= TASK TO COMPLETE =
Exclude pictures and give again exactly the lines of the listing, beginning with its first line and ending with the one that contains "The height and".

[Start of section]

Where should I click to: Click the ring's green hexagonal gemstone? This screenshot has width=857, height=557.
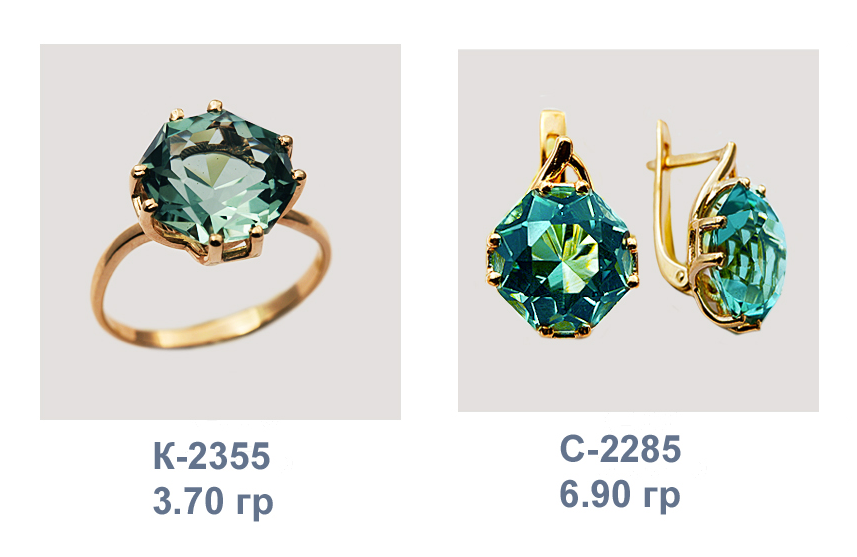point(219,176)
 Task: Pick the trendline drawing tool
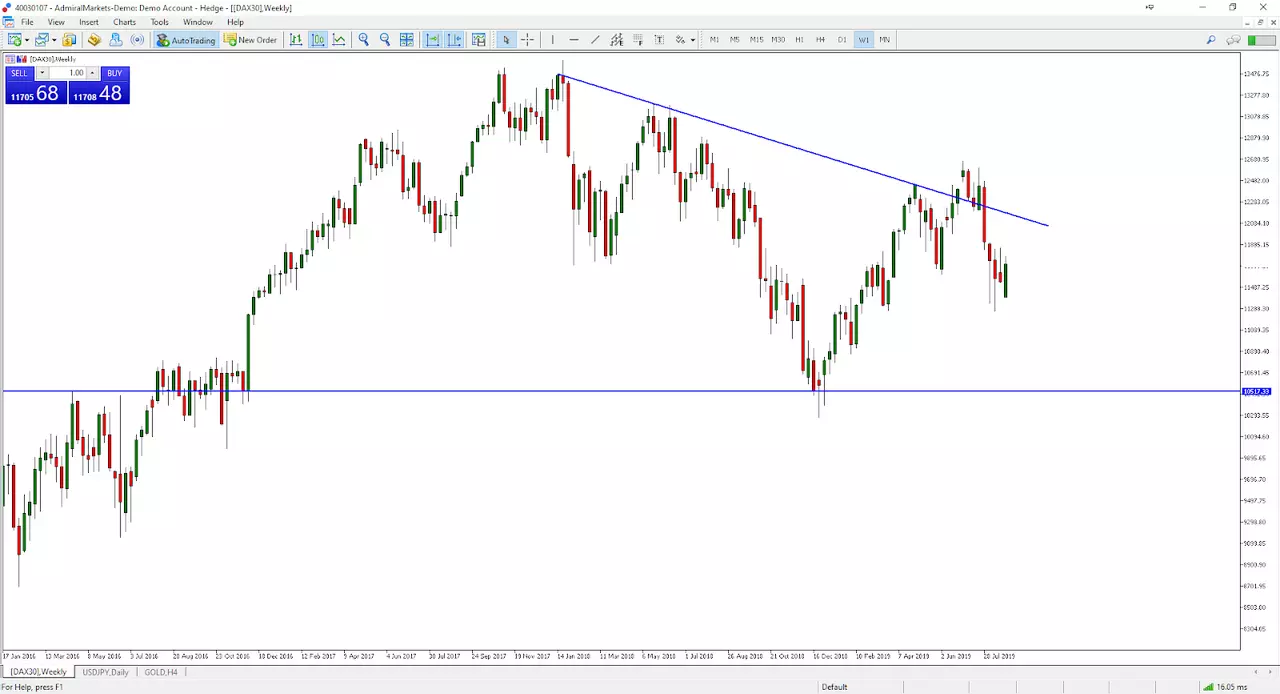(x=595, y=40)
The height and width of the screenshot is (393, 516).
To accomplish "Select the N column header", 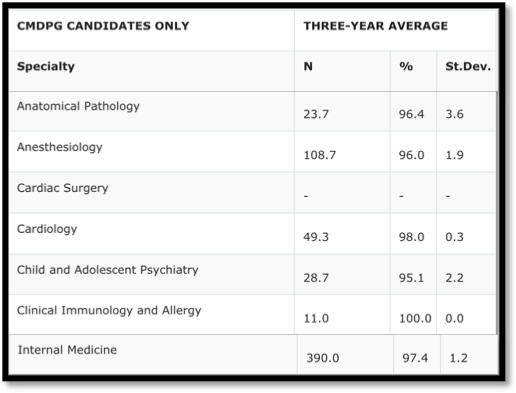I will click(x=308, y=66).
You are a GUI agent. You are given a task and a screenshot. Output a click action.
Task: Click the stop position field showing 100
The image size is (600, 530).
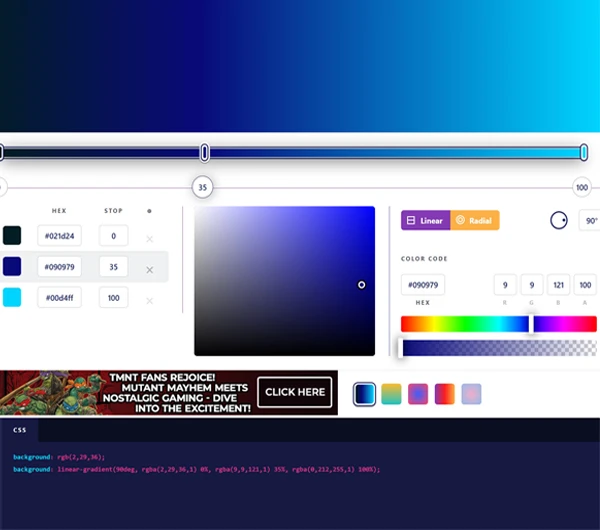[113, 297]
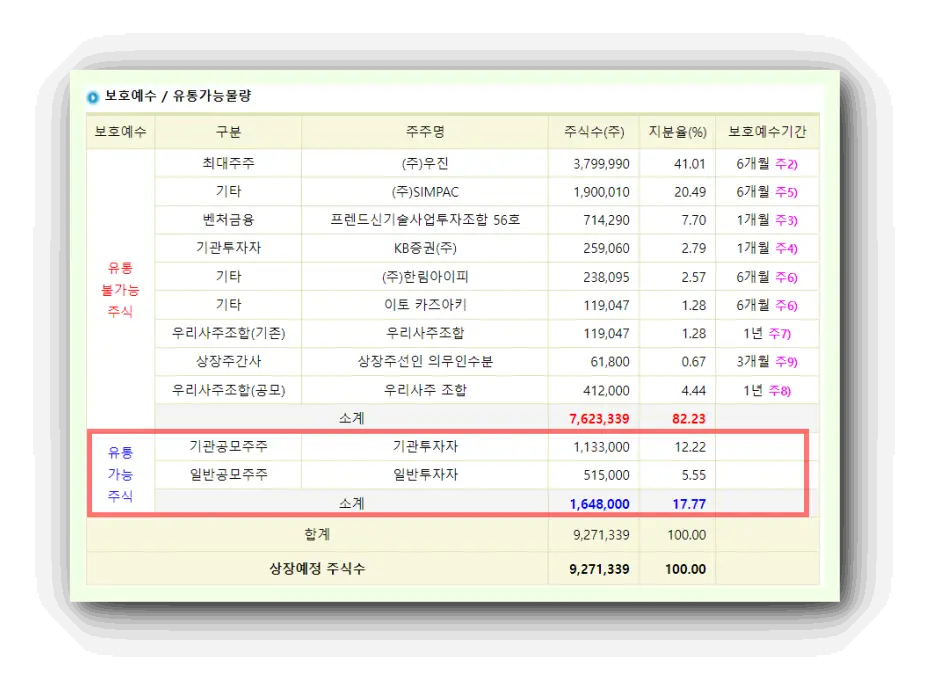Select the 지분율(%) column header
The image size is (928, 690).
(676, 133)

[End of section]

= RESULT =
Where should I click to: Click the ring's green hexagonal gemstone? This screenshot has width=857, height=557.
point(219,176)
 Task: Pick the trendline drawing tool
(x=595, y=40)
The height and width of the screenshot is (393, 516).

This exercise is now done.